**Requirements:**
- a) Answer these questions using the piece on shopaholics:
(i) Which brand logos are named on the shopping bags?
(ii) What kind of household does Savitri come from?
(iii) What does Savitri keep so that her husband won't find out about her shopping sprees?
- b) Translate this sentence from the piece on shopaholics into Spanish: "Shopaholics get a high from addictive behaviour like shopping."
- c) Carry on the piece on shopaholics from its last sentence.

**Document:**
-*-

How many times have you reached out for a third shirt when you know well that two shirts are just about what you need to buy for the time being?

If someone saw you on a weekend are they most likely to remember you coming out of a mall juggling shopping bags branded with logos of Westside, Fab India, Crossword, Big Bazaar and L’Oreal?

Shopaholics get a high from addictive behaviour like shopping. During shopping sprees endorphins and dopamine, naturally occurring opiate receptor sites in the brain get switched on making the person feel good. The nicer this feeling is the person is likely to shop more.

Confessions of a Shopaholic

Savitri comes from an upper-middle-class household but has friends who belong to the affluent strata of society who spend their vacations abroad.

She fancies leading a lavish lifestyle like her friends and suffers from an inferiority complex whenever her friends possess an expensive item she doesn’t have. Her status anxiety makes her shop for things that her family finds very difficult to afford.

Often Savitri is shopping when she should be with her baby daughter. Hoping that her husband won’t find out about the shopping spree she has secret credit card accounts.

-*-

**Records supplied:**
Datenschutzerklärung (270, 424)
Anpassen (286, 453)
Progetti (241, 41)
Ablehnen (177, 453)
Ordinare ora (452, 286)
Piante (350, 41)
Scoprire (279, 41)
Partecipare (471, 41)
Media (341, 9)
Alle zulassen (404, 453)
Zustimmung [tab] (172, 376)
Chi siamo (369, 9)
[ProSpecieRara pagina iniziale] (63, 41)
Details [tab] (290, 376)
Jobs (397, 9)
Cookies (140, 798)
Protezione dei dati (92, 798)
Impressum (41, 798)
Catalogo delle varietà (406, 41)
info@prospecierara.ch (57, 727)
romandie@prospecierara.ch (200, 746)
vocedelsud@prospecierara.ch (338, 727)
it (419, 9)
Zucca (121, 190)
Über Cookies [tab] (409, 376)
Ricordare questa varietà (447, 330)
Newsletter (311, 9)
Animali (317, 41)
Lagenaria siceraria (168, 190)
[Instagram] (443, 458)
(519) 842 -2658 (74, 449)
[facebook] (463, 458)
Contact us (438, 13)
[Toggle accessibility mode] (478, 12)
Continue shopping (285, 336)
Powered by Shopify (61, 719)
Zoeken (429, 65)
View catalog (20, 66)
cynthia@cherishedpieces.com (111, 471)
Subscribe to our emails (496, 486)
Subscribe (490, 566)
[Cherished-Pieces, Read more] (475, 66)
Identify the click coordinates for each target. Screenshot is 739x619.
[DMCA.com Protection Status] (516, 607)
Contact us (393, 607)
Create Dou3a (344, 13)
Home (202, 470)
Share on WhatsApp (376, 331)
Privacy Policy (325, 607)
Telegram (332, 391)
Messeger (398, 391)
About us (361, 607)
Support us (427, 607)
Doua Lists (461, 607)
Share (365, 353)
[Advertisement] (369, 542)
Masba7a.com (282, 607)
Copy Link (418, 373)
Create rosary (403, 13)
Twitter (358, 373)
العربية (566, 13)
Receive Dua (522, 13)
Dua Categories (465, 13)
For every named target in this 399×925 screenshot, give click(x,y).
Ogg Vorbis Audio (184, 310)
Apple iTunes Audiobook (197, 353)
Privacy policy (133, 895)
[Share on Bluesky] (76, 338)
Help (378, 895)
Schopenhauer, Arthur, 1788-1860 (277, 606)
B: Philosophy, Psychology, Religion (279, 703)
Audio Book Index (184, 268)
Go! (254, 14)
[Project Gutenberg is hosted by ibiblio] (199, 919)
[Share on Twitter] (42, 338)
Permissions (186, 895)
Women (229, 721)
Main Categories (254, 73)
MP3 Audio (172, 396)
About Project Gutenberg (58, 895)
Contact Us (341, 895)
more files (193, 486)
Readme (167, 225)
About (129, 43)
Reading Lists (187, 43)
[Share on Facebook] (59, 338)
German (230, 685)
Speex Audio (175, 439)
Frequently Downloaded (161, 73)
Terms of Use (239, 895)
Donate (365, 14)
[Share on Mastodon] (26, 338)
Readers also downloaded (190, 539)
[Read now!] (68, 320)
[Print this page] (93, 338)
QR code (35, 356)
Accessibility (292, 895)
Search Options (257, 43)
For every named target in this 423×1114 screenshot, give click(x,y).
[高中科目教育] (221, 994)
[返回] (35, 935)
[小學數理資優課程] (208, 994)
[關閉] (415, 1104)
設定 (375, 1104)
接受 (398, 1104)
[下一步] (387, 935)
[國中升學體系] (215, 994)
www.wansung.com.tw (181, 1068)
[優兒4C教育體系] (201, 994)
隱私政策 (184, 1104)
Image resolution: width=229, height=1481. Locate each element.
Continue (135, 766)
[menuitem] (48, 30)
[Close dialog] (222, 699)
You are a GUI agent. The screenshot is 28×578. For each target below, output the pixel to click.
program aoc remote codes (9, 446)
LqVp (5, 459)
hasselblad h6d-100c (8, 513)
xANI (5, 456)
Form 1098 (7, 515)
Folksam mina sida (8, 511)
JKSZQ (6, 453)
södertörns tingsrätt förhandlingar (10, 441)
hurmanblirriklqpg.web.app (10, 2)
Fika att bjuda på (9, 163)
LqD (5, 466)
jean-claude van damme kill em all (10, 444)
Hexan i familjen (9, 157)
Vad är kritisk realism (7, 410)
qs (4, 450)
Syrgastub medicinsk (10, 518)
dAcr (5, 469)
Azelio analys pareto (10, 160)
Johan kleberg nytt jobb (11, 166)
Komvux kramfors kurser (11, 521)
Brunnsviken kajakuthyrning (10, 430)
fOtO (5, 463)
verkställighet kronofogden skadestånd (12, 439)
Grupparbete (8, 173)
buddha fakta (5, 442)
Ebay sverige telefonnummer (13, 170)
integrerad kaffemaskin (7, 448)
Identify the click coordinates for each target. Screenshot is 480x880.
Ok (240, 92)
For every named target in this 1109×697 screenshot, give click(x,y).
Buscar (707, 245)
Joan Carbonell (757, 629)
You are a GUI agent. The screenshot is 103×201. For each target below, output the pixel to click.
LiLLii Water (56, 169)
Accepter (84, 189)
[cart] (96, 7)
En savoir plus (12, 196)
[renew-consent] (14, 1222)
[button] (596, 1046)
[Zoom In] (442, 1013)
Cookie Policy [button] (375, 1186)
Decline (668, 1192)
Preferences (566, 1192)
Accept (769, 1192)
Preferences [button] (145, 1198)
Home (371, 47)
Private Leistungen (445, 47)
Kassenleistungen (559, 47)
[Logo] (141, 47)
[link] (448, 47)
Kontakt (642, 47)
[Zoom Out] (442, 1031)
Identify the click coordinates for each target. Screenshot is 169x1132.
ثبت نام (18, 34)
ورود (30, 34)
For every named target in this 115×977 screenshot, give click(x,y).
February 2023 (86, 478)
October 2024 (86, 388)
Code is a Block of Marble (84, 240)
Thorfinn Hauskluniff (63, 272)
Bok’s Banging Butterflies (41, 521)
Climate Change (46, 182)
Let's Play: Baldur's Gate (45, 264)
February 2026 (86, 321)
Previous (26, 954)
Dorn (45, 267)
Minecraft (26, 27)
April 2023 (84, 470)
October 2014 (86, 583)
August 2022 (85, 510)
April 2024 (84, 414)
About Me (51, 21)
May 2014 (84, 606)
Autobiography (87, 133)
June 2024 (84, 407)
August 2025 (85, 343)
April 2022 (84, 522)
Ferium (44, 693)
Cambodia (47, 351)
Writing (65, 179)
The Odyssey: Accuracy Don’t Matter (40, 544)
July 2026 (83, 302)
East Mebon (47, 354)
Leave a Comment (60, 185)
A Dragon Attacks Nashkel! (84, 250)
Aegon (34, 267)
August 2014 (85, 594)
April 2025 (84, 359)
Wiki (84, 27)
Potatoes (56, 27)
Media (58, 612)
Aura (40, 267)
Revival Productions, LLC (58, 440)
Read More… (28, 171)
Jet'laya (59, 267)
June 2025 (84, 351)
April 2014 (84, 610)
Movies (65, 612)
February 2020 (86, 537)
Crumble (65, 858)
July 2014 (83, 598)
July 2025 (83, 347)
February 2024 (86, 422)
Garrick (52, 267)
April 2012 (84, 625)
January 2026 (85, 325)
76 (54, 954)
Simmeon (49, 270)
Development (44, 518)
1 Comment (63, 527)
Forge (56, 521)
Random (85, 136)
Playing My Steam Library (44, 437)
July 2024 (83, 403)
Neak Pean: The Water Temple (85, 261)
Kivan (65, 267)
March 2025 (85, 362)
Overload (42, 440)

-*-

**Responses per task:**
- a)
(i) Westside, Fab India, Crossword, Big Bazaar and L'Oreal.
(ii) An upper-middle-class household.
(iii) Secret credit card accounts.

- b) Los compradores compulsivos sienten euforia con conductas adictivas como ir de compras.

- c)
There are however times when Savitri feels guilty of over-spending and has even returned a few of her purchases. But before long she is on another shopping extravaganza. Her husband has started to feel suspicious about the way Savitri spends her money.

Ruma was given huge sums of pocket money by her parents ever since she was a child. Having shopaholic parents Ruma grew up with shopping as a favourite pastime. Her family vacations to Singapore, Dubai, Bangkok, London and New York were spent on shopping rather than sightseeing.

Just about a year into a call centre job, Ruma spends every rupee she earns on shopping, eating out and watching movies. Yet, she feels she hasn’t shopped enough.

Ruma’s purchases mostly lie in a heap in her room with their tags intact – in this very room expensive toys she hardly ever played with lay in a heap when she was a child.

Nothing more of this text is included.